RECORDS FOR THE EXERCISE:
——

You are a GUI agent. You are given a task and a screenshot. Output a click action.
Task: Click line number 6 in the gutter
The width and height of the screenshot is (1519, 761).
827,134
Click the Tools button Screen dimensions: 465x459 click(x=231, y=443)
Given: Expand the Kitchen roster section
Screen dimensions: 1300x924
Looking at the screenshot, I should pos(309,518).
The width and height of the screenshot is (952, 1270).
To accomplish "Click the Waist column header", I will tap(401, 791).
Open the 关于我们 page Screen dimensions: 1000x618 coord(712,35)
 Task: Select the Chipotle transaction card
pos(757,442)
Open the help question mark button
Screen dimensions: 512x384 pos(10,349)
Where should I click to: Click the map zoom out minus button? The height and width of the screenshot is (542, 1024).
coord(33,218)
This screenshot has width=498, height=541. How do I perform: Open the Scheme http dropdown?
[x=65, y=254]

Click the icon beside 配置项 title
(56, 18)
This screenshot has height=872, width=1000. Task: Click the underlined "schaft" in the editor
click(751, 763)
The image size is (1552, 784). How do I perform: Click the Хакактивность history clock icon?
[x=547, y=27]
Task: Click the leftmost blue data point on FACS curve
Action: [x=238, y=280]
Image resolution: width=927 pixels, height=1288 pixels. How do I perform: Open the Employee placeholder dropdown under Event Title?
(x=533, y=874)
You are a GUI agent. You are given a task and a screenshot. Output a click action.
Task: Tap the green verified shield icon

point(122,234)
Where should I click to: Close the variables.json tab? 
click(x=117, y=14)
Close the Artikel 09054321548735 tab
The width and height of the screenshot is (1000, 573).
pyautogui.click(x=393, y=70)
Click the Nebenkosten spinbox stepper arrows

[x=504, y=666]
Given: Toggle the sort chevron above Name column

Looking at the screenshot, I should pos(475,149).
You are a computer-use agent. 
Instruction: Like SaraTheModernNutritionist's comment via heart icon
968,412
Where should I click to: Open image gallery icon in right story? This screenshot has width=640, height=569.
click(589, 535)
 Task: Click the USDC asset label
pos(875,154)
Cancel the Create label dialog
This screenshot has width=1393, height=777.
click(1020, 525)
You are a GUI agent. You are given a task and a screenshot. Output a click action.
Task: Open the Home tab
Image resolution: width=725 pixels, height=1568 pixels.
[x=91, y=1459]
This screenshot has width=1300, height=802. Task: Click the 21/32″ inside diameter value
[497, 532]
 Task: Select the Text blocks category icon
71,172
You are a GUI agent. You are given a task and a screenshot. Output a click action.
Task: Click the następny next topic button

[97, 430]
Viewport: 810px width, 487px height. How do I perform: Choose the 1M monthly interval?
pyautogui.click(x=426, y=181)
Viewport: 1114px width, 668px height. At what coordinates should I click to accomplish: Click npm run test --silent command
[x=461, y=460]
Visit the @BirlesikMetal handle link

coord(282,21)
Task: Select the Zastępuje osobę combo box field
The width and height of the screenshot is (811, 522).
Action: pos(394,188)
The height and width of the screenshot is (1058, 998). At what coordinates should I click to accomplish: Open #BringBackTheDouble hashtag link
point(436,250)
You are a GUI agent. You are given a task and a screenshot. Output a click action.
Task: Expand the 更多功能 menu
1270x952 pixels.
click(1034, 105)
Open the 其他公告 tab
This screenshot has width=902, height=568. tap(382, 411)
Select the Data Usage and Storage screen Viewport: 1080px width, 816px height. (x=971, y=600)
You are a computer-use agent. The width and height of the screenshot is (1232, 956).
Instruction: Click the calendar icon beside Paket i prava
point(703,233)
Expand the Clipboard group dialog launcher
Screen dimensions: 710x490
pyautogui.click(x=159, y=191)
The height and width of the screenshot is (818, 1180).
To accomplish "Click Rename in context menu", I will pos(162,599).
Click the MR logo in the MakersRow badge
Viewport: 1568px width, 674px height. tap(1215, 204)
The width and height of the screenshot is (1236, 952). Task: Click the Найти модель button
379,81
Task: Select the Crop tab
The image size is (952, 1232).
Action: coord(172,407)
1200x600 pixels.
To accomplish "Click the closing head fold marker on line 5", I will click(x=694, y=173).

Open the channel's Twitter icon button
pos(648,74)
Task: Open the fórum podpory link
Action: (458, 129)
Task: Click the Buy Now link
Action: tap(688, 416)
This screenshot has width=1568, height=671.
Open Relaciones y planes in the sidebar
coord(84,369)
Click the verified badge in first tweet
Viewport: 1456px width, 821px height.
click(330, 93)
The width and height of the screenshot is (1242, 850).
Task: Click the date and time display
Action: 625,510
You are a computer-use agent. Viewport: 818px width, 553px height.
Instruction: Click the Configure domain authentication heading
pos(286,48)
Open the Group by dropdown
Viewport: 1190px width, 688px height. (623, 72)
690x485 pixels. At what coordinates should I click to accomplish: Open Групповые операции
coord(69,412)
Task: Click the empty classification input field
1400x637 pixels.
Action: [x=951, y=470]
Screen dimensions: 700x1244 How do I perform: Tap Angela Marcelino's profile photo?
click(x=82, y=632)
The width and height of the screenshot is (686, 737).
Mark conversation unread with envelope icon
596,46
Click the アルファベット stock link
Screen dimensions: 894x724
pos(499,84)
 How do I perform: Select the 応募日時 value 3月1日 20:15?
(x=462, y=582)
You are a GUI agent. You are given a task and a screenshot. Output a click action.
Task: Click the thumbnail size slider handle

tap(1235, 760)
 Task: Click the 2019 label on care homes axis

——

PROBLEM TO SOLVE: A faithful transcription of all the material is what this exercise calls for.

TASK SOLUTION:
You are a GUI agent. You are given a task and a screenshot. Output a click action.
Task: Click line number 6 in the gutter
The width and height of the screenshot is (1519, 761).
827,134
Click the Tools button Screen dimensions: 465x459 click(x=231, y=443)
Given: Expand the Kitchen roster section
Screen dimensions: 1300x924
Looking at the screenshot, I should pos(309,518).
The width and height of the screenshot is (952, 1270).
To accomplish "Click the Waist column header", I will tap(401, 791).
Open the 关于我们 page Screen dimensions: 1000x618 coord(712,35)
 Task: Select the Chipotle transaction card
pos(757,442)
Open the help question mark button
Screen dimensions: 512x384 pos(10,349)
Where should I click to: Click the map zoom out minus button? The height and width of the screenshot is (542, 1024).
coord(33,218)
This screenshot has width=498, height=541. How do I perform: Open the Scheme http dropdown?
[x=65, y=254]

Click the icon beside 配置项 title
(56, 18)
This screenshot has height=872, width=1000. Task: Click the underlined "schaft" in the editor
click(751, 763)
The image size is (1552, 784). How do I perform: Click the Хакактивность history clock icon?
[x=547, y=27]
Task: Click the leftmost blue data point on FACS curve
Action: [x=238, y=280]
Image resolution: width=927 pixels, height=1288 pixels. How do I perform: Open the Employee placeholder dropdown under Event Title?
(x=533, y=874)
You are a GUI agent. You are given a task and a screenshot. Output a click action.
Task: Tap the green verified shield icon

point(122,234)
Where should I click to: Close the variables.json tab? 
click(x=117, y=14)
Close the Artikel 09054321548735 tab
The width and height of the screenshot is (1000, 573).
pyautogui.click(x=393, y=70)
Click the Nebenkosten spinbox stepper arrows

[x=504, y=666]
Given: Toggle the sort chevron above Name column

Looking at the screenshot, I should pos(475,149).
You are a computer-use agent. 
Instruction: Like SaraTheModernNutritionist's comment via heart icon
968,412
Where should I click to: Open image gallery icon in right story? This screenshot has width=640, height=569.
click(589, 535)
 Task: Click the USDC asset label
pos(875,154)
Cancel the Create label dialog
This screenshot has width=1393, height=777.
click(1020, 525)
You are a GUI agent. You are given a task and a screenshot. Output a click action.
Task: Open the Home tab
Image resolution: width=725 pixels, height=1568 pixels.
[x=91, y=1459]
This screenshot has width=1300, height=802. Task: Click the 21/32″ inside diameter value
[497, 532]
 Task: Select the Text blocks category icon
71,172
You are a GUI agent. You are given a task and a screenshot. Output a click action.
Task: Click the następny next topic button

[97, 430]
Viewport: 810px width, 487px height. How do I perform: Choose the 1M monthly interval?
pyautogui.click(x=426, y=181)
Viewport: 1114px width, 668px height. At what coordinates should I click to accomplish: Click npm run test --silent command
[x=461, y=460]
Visit the @BirlesikMetal handle link

coord(282,21)
Task: Select the Zastępuje osobę combo box field
The width and height of the screenshot is (811, 522).
Action: pos(394,188)
The height and width of the screenshot is (1058, 998). At what coordinates should I click to accomplish: Open #BringBackTheDouble hashtag link
point(436,250)
You are a GUI agent. You are given a task and a screenshot. Output a click action.
Task: Expand the 更多功能 menu
1270x952 pixels.
click(1034, 105)
Open the 其他公告 tab
This screenshot has width=902, height=568. tap(382, 411)
Select the Data Usage and Storage screen Viewport: 1080px width, 816px height. (x=971, y=600)
You are a computer-use agent. The width and height of the screenshot is (1232, 956).
Instruction: Click the calendar icon beside Paket i prava
point(703,233)
Expand the Clipboard group dialog launcher
Screen dimensions: 710x490
pyautogui.click(x=159, y=191)
The height and width of the screenshot is (818, 1180).
To accomplish "Click Rename in context menu", I will pos(162,599).
Click the MR logo in the MakersRow badge
Viewport: 1568px width, 674px height. tap(1215, 204)
The width and height of the screenshot is (1236, 952). Task: Click the Найти модель button
379,81
Task: Select the Crop tab
The image size is (952, 1232).
Action: coord(172,407)
1200x600 pixels.
To accomplish "Click the closing head fold marker on line 5", I will click(x=694, y=173).

Open the channel's Twitter icon button
pos(648,74)
Task: Open the fórum podpory link
Action: (458, 129)
Task: Click the Buy Now link
Action: tap(688, 416)
This screenshot has width=1568, height=671.
Open Relaciones y planes in the sidebar
coord(84,369)
Click the verified badge in first tweet
Viewport: 1456px width, 821px height.
click(330, 93)
The width and height of the screenshot is (1242, 850).
Task: Click the date and time display
Action: 625,510
You are a computer-use agent. Viewport: 818px width, 553px height.
Instruction: Click the Configure domain authentication heading
pos(286,48)
Open the Group by dropdown
Viewport: 1190px width, 688px height. (623, 72)
690x485 pixels. At what coordinates should I click to accomplish: Open Групповые операции
coord(69,412)
Task: Click the empty classification input field
1400x637 pixels.
Action: [x=951, y=470]
Screen dimensions: 700x1244 How do I perform: Tap Angela Marcelino's profile photo?
click(x=82, y=632)
The width and height of the screenshot is (686, 737).
Mark conversation unread with envelope icon
596,46
Click the アルファベット stock link
Screen dimensions: 894x724
pos(499,84)
 How do I perform: Select the 応募日時 value 3月1日 20:15?
(x=462, y=582)
You are a GUI agent. You are given a task and a screenshot. Output a click action.
Task: Click the thumbnail size slider handle

tap(1235, 760)
 Task: Click the 2019 label on care homes axis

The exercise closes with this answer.